2. The noise-reducing welding fume dust collector according to claim 1, characterized in that: The dust collector housing (1) is provided with a dust removal chamber (13) inside. A clean air chamber (14) is provided on one side of the dust removal chamber (13). A dust collection cart (15) is symmetrically provided below the dust removal chamber (13). The air inlet box (31) is symmetrically fixed to both sides of the dust collector housing (1) by screws and is connected to the dust removal chamber (13).

3. The noise-reducing welding fume dust collector according to claim 2, characterized in that: The fine-mesh filter wire mesh (35) is fixed to the connection between the dust removal chamber (13) and the air inlet box (31) by bolts, and the infrared temperature sensor (36) is fixed to the inside of the dust removal chamber (13) by screws and located above the fine-mesh filter wire mesh (35).

4. The noise-reducing welding fume dust collector according to claim 3, characterized in that: The sound insulation frame (52) is fixed to the hanger (51) by bolts. The hanger (51) is symmetrically fixed to the top of the dust collector box (1) by screws. The centrifugal glass wool (53) is filled inside the sound insulation frame (52). The shock-absorbing spring (55) is welded to the bottom of the sound insulation frame (52).

5. The noise-reducing welding fume dust collector according to claim 1, characterized in that: The dust removal assembly (4) includes a filter element (41), which is provided with several elements in a matrix and embedded inside the dust removal chamber (13). The filter element (41) has a cylindrical structure and its opening is connected to the clean air chamber (14). A back-blowing air bag (42) is symmetrically fixed on one side of the clean air chamber (14) by screws.

6. The noise-reducing welding fume dust collector according to claim 5, characterized in that: The backflush air bag (42) is symmetrically provided with electromagnetic valves (43) on both sides. An air blowing pipe (44) is installed on one side of the electromagnetic valve (43). The air blowing pipe (44) faces the opening of the filter element (41). The fan assembly (6) includes a centrifugal fan (61). The centrifugal fan (61) is installed inside the sound insulation frame (52).

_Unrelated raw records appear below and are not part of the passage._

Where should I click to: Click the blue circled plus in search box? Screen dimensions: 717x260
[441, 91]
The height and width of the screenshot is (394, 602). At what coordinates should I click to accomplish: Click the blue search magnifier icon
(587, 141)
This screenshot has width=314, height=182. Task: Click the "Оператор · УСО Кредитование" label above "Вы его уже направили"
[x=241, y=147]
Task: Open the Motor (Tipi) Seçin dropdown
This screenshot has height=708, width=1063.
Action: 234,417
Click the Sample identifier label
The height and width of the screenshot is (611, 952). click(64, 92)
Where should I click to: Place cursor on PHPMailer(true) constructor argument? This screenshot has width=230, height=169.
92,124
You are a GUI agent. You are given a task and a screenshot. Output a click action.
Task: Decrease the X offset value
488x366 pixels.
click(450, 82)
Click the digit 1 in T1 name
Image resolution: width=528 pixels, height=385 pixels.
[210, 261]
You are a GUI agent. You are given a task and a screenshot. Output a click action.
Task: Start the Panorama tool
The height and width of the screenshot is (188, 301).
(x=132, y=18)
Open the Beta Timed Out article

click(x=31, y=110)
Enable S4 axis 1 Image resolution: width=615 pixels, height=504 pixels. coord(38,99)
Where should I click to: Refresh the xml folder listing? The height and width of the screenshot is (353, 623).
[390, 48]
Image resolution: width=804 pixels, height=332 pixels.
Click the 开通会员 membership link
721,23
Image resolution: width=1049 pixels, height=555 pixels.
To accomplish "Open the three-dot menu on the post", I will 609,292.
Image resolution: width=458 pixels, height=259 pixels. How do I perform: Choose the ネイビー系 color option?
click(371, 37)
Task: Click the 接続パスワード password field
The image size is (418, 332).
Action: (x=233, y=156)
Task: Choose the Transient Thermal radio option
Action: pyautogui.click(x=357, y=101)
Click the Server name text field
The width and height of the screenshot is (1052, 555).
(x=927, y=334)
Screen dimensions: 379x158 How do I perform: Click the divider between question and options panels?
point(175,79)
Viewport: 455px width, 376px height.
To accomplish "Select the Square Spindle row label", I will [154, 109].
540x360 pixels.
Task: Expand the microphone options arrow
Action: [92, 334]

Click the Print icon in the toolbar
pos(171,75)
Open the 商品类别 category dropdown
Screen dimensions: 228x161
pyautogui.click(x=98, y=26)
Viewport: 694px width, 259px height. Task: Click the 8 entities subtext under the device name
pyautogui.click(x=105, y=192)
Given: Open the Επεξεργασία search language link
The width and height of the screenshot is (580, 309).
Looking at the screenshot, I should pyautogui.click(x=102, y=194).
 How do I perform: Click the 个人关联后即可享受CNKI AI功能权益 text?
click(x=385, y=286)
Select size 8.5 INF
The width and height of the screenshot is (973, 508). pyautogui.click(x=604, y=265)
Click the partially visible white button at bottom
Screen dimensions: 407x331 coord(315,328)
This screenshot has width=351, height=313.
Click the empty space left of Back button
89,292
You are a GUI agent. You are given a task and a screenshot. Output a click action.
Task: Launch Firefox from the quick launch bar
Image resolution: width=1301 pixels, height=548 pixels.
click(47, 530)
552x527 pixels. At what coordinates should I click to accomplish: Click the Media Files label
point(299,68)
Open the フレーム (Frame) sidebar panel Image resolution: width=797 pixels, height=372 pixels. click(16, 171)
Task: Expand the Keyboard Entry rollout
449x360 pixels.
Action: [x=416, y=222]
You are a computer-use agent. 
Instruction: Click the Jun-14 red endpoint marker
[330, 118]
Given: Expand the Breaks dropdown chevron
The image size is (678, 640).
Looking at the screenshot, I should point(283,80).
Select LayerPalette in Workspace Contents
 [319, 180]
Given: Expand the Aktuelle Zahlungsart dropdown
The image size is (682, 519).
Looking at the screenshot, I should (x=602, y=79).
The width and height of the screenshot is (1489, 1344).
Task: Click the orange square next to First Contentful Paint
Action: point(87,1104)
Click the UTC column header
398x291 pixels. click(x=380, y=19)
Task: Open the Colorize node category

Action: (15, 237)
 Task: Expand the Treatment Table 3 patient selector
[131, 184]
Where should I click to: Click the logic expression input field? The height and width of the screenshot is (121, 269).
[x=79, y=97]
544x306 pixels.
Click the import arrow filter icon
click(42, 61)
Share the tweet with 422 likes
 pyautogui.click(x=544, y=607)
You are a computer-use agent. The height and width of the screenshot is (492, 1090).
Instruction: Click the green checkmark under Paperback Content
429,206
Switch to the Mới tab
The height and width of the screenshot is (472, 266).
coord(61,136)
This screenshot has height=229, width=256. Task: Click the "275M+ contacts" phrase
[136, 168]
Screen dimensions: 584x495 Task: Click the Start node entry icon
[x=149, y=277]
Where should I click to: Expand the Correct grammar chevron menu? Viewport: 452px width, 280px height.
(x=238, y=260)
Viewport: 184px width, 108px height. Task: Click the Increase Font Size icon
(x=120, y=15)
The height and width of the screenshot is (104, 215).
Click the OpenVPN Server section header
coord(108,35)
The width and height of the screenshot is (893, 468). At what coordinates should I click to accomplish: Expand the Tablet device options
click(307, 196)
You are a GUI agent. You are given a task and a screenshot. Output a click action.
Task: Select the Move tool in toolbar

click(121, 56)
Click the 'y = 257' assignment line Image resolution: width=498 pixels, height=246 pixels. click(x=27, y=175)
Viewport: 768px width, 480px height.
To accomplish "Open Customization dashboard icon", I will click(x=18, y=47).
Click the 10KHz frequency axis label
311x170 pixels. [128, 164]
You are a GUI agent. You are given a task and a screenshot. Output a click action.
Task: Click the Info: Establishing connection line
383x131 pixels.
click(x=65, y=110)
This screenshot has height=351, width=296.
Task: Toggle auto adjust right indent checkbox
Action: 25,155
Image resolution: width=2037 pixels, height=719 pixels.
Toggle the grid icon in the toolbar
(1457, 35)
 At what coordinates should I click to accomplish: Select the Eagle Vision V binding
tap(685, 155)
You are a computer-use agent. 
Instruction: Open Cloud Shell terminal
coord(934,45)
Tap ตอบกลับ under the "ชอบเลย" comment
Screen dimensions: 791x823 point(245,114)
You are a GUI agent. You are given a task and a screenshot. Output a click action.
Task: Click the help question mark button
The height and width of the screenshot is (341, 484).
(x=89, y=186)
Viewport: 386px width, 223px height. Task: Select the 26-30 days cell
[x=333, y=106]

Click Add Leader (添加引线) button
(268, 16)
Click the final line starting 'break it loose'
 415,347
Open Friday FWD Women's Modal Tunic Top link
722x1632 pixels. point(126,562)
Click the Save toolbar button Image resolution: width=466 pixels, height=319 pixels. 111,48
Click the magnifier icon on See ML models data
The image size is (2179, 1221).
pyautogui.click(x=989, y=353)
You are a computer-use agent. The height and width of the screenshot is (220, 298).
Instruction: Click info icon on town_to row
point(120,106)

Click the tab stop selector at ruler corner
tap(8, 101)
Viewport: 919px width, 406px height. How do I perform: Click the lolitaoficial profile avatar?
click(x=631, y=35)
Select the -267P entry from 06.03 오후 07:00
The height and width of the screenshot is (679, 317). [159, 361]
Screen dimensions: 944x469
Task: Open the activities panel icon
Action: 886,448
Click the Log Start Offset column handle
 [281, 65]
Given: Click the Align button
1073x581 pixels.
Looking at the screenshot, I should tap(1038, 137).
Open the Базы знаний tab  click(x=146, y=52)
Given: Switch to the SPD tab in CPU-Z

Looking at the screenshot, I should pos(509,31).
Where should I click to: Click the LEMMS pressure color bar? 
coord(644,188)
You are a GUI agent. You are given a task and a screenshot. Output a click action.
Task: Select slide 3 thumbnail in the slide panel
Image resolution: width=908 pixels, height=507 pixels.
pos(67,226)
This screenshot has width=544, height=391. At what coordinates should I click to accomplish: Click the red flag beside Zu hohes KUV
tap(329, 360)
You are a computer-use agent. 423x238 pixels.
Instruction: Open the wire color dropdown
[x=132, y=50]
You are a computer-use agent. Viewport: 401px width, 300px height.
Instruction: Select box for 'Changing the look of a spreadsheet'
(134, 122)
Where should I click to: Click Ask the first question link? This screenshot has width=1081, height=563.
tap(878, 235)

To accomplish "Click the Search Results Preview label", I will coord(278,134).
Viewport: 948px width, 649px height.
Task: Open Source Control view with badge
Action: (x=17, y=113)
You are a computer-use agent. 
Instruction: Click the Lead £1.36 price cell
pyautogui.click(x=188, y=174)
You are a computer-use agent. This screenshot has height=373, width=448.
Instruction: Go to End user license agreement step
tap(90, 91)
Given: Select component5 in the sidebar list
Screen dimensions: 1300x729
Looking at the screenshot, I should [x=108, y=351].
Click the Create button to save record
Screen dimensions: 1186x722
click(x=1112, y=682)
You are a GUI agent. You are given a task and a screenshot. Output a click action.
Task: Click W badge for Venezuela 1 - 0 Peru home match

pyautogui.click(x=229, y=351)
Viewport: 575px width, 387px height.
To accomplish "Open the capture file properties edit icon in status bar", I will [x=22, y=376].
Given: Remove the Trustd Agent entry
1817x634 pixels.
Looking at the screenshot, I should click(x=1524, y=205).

7. A noise-reducing welding fume dust collector according to claim 6, characterized in that: The rubber vibration damping pad (54) is attached to the bottom of the centrifugal fan (61). The centrifugal fan (61) has an air outlet pipe (62) on one side. The air outlet pipe (62) is a flat-topped pyramidal shape with a slightly larger opening facing outward. Several heat dissipation holes (16) are provided above the air outlet pipe (62). The bottom of the centrifugal fan (61) has an air inlet pipe (63). The air inlet pipe (63) is a flexible corrugated pipe and is connected to the clean air chamber (14).